COMPLETE THE FOLLOWING →
a. Answer these questions from the article on plastic paving bricks:
(i) How many paving stones does the business produce each day?
(ii) What two materials make up the composite used for the pavers?
(iii) In which industries do the companies that supply the offcuts and scraps operate?
b. In the article on plastic paving bricks, condense the paragraph beginning "The company has partnered" into a short bulleted list that keeps its main facts.
c. Reproduce the part of the article on plastic paving bricks from the words "The company has" up to and including the words "affordability and durability.".

DOCUMENT SECTION START

A 29-year-old Kenyan woman is turning discarded plastic into paving bricks, successfully addressing the growing problem of plastic waste in her community while creating a sustainable and affordable alternative building material for the construction industry.

Based in Nairobi, Nzambi Matee is a trained engineer with a background in physics and materials engineering, and a passion for creating sustainable solutions. She is also the founder of a startup, Gjenge Makers Ltd that uses a composite of recycled plastic waste and sand to produce a line of eco-friendly pavers.

The company has partnered with manufacturers of plastic bottle tops and seals in the beverage and pharmaceutical industries in Kenya to source offcuts and scraps. Additionally, they work with informal waste collectors who deliver discarded single use plastics for use in the production of pavers, making Gjenge Makers a social enterprise that provides livelihood to many in the community.  

Operating from a small workshop in Nairobi, Gjenge manufactures plastic pavers on a prototype machine developed by Matee, with the business churning out 1,500 paving stones a day. Currently, the products find a market among homeowners and schools because of their affordability and durability.

“It is absurd that we still have this problem of providing decent shelter – a basic human need,” said Matee. “Plastic is a material that is misused and misunderstood. The potential is enormous, but its afterlife can be disastrous.”

DOCUMENT SECTION END
INFORMATION SHOWN START

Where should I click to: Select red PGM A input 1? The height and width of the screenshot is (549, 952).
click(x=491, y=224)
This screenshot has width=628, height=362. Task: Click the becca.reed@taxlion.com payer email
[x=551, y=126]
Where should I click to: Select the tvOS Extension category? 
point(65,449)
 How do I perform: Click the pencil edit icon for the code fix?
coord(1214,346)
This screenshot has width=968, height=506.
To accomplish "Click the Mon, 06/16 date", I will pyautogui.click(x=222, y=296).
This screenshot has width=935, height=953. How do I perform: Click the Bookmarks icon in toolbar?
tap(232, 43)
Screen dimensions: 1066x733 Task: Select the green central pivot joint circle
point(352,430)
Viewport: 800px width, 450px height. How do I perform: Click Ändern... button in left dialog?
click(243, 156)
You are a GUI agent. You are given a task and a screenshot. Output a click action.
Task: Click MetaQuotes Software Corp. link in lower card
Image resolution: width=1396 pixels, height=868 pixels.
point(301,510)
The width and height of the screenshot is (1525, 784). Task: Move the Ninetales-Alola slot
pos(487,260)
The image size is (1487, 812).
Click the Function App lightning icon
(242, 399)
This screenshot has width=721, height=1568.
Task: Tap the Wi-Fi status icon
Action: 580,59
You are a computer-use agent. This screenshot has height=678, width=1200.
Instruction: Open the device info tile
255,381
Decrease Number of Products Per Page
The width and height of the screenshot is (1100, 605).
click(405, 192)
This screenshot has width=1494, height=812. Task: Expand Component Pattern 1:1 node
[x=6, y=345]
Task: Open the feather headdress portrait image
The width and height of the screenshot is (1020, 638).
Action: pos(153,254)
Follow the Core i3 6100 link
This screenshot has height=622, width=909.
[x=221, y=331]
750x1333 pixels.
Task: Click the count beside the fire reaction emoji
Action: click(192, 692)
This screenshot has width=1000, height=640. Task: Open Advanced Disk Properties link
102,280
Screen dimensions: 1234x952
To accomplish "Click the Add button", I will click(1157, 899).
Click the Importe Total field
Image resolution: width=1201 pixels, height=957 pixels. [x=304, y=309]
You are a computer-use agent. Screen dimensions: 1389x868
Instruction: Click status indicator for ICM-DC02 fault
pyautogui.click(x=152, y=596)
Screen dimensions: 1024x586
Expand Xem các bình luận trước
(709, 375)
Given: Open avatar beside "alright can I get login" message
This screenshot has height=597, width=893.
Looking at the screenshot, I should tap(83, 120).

INFORMATION SHOWN END

ANSWERS FOR EACH ITEM →
a.
(i) 1,500 paving stones a day.
(ii) Recycled plastic waste and sand.
(iii) The beverage and pharmaceutical industries in Kenya.

b.
- The company gets offcuts and scraps from manufacturers of plastic bottle tops and seals in Kenya's beverage and pharmaceutical industries.
- Informal waste collectors deliver discarded single-use plastics for paver production.
- This work makes Gjenge Makers a social enterprise that provides a livelihood to many in the community.

c.
The company has partnered with manufacturers of plastic bottle tops and seals in the beverage and pharmaceutical industries in Kenya to source offcuts and scraps. Additionally, they work with informal waste collectors who deliver discarded single use plastics for use in the production of pavers, making Gjenge Makers a social enterprise that provides livelihood to many in the community.  

Operating from a small workshop in Nairobi, Gjenge manufactures plastic pavers on a prototype machine developed by Matee, with the business churning out 1,500 paving stones a day. Currently, the products find a market among homeowners and schools because of their affordability and durability.